Somehow, that data flow circumvents the user entirely, with data passed between institutions and corporations. Web2 data vaults or lockers are an attempt to give users some semblance of privacy and control over their fragmented and often unusable data, but this is a tangential appendage to Web2 data streams. Users are not a pillar or linchpin, but an inconvenient afterthought. As long as that holds true, the application of ‘private’ will always be an illusion. Whether or not identity providers are upholding the integrity of consensual data sharing – and have not deliberately obscured the choice to opt-out – is based on trust and trust alone. Regulations like the CCPA and GDPR can do their best to insert consumer rights into the conversation, but if the endless discoveries of data privacy violations by data monopolies are any indication, lawmakers are stuck in a loop of reining in the excesses of Web2 instead of resetting the system.
Web3 architecture informed by SSI has flipped this paradigm on its head, deputizing the user as the heart of the data ecosystem.
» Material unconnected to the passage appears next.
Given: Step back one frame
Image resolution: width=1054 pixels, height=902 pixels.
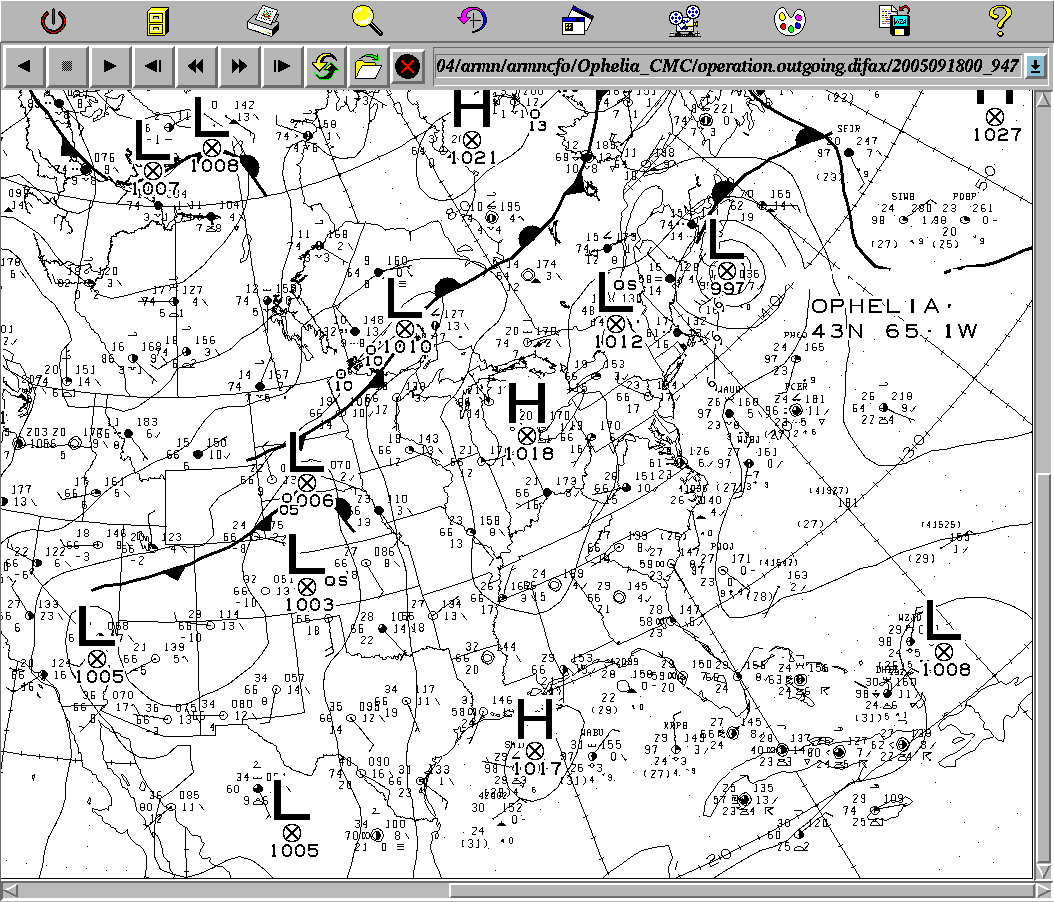Looking at the screenshot, I should click(153, 67).
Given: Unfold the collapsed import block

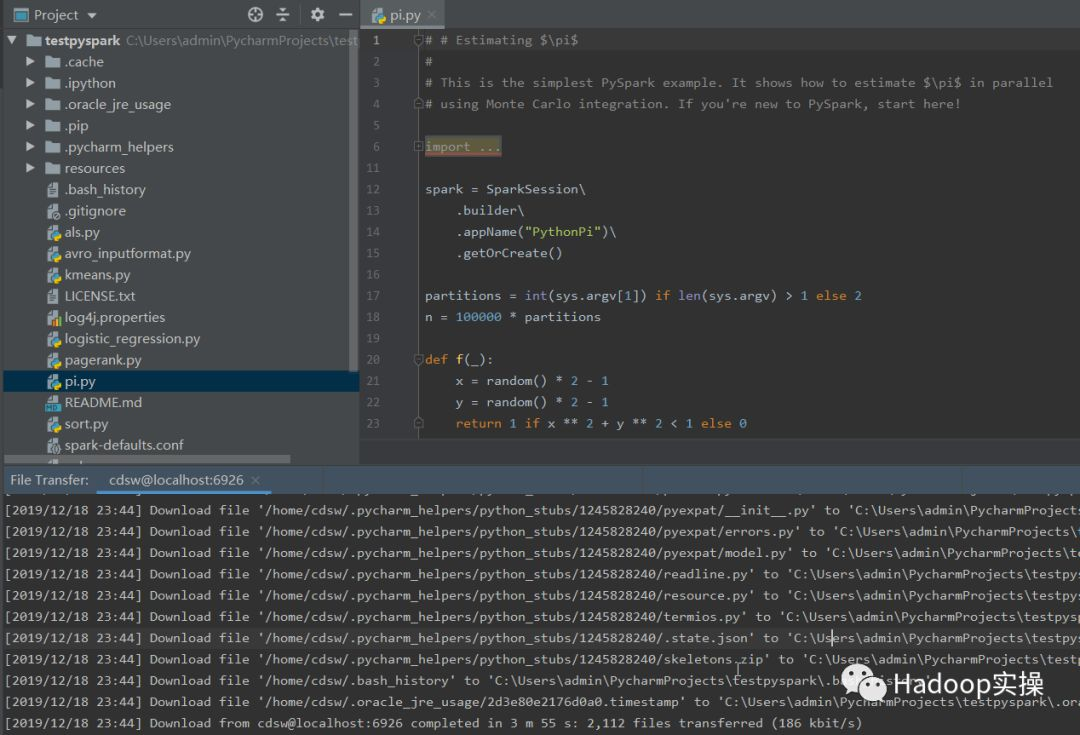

Through data wallets that rely on either local or decentralized cloud storage, users can lock away data contained within self-imported data attestations, non-fungible tokens (NFTs), soul-bound tokens (SBTs) or cryptographically-signed verifiable credentials (the mechanics of these data vessels and the consequences for identity applications will be further explored in the next identity series installment). This change in structure and data flow has five major implications:
With data living within a user’s wallet, data sharing is no longer dictated by trust. To initiate an exchange of data, users must opt-in. Users wield full control over data disclosure. This is substantially different from the Web2 opt-out model.
The justification for large centralized databases by enterprises is much reduced. Decentralized, trustless, and permissionless architecture enables on-going access to specific identity data when given the greenlight by the user. Data hacks would have to be orchestrated at the individual level, which is time consuming and the ultimate exposure is a much smaller scope of data.
Decentralized, trustless, and permissionless architecture demands open standards. The presentation of data represented by non-fungible tokens or verifiable credentials has already undergone a period of technical consensus building and standardization. While there is still progress to be made, the building blocks that will expedite asynchronous data interoperability and portability have begun to crystallize.
Due to the immutable nature of blockchain, there is a tamper-proof record of what entity issued what data schemas to which users. Even if the entity dissolves, the relationship between the identity provider and user has been archived. As long as the entity was a legitimate identity provider, there is no reason the data now stored in users’ wallets should not remain persistent.
Digital identity profiles that were previously siloed now exist harmoniously in a user’s wallet. Each wallet would truly correspond to a unique digital identity.
Even when graded against a more forgiving framework, Web2 fails identity. Web3, on the other hand, has the potential to reboot it. In our next installment, I will contour the different approaches to digital identity in Web3 and suggest a hybrid that maximizes adaptability.